Por ora, as conclusões das investigações são por si só alarmantes. A PF confirma que há fortes indícios de que Walter Delgatti Neto queria mesmo obter vantagens financeiras com a venda do produto dos vazamentos dos telefones de Moro. Essa é hoje a principal linha de investigação. Se ele comercializou, logo alguém bancou. Outros detalhes da organização criminosa desmantelada na “Operação Spoofing” em São Paulo, Araraquara e Ribeirão Preto, onde foram presos os hackers, reforçaram as suspeitas dos agentes federais. Com o casal Gustavo Santos e Suellem Priscila de Oliveira a PF apreendeu R$ 100 mil em dinheiro vivo. Além disso, o Coaf (Conselho de Controle de Atividades Financeiras) constatou que circulou R$ 627 mil em suas contas entre abril e junho, exatamente o período que corresponde às invasões. Ocorre que Gustavo, um DJ, e sua mulher não poderiam apresentar uma movimentação dessa magnitude. Somadas, suas rendas mensais não chegam a R$ 5 mil.

Os suspeitos justificaram a fortuna movimentada alegando, por meio de seus advogados, que trabalhavam com o mercado de bitcoin, onde obtiveram elevados lucros. Mesmo assim os ganhos financeiros são considerados atípicos, segundo a PF. A defesa de Gustavo Santos seguiu na mesma toada: assegurou que ele amealhou dinheiro com jogos de vídeo game e investiu os recursos em moedas virtuais. A versão sincronizada não colou. Pesa contra eles ainda o fato de todos, sem exceção, já terem experimentado dissabores na polícia. O mais encrencado deles, “Vermelho” foi preso em 2015 sob a acusação de falsidade ideológica, por utilizar documentos falsos e portar remédios controlados e receitas em nome de pacientes. Também responde por crime de estelionato. Isso reforça a tese da PF de que os hackers presos seriam apenas os executores do crime e não os mentores intelectuais da violação dos aparelhos das autoridades.

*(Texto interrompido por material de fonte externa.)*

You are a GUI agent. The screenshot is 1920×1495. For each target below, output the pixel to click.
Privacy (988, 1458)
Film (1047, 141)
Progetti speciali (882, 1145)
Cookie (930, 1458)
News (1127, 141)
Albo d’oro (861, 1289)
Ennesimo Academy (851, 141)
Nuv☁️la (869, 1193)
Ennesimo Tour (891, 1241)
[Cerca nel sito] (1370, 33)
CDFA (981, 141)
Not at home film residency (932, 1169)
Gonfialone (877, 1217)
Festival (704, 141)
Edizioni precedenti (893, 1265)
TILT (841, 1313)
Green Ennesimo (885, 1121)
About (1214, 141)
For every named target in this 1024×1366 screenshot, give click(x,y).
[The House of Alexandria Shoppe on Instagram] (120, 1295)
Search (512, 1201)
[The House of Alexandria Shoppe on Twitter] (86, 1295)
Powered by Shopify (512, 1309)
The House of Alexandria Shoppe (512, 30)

Para alcançar os idealizadores e possíveis financiadores da operação ilegal, o Ministério Público Federal (MPF) já solicitou a quebra do sigilo bancário e fiscal dos quatro hackers detidos no período de janeiro a julho deste ano. Claro que, hoje, as suspeitas convergem para Gleen Greenwald, do site The Intercept, que teria recebido o material das mãos do hacker, segundo o depoimento do próprio, e divulgado o material. Resta saber se Greenwald pagou pelas mensagens do Telegram e se foi realmente ele o cabeça da operação criminosa. Quando os diálogos vieram à tona, o jornalista americano jurou ter recebido o material de uma “fonte anônima”.

Golpe primário

Os criminosos pareciam bem instruídos. Ao todo, os investigadores detectaram que o grupo realizou 5,6 mil ligações dos aparelhos das vítimas. Foi o caso de Sergio Moro que recebeu telefonemas do seu próprio celular. O erro dos hackers, segundo os agentes da PF, foi terem cometido um “golpe primário”: usaram os computadores nos endereços de IPs registrados nas companhias de celular deles mesmos. “O Brasil não é para amadores”, disse um policial. A forma como os criminosos conseguiram entrar nos celulares das autoridades acendeu a luz de alerta. Em todos os casos, eles capturaram o código de acesso do Telegram Web para conseguir acessar as mensagens nos celulares dos hackeados, com a clonagem pura e simples dos aparelhos. Uma tática relativamente simples, mas que possibilitou aos hackers alcançarem os dados das autoridades. A dúvida é: como eles conseguiram os números dos telefones de Sergio Moro, de Paulo Guedes e até do presidente Bolsonaro? A resposta para essa pergunta pode ser o ponto-chave dos próximos passos da investigação. A uma conclusão os agentes já chegaram: houve um mandante.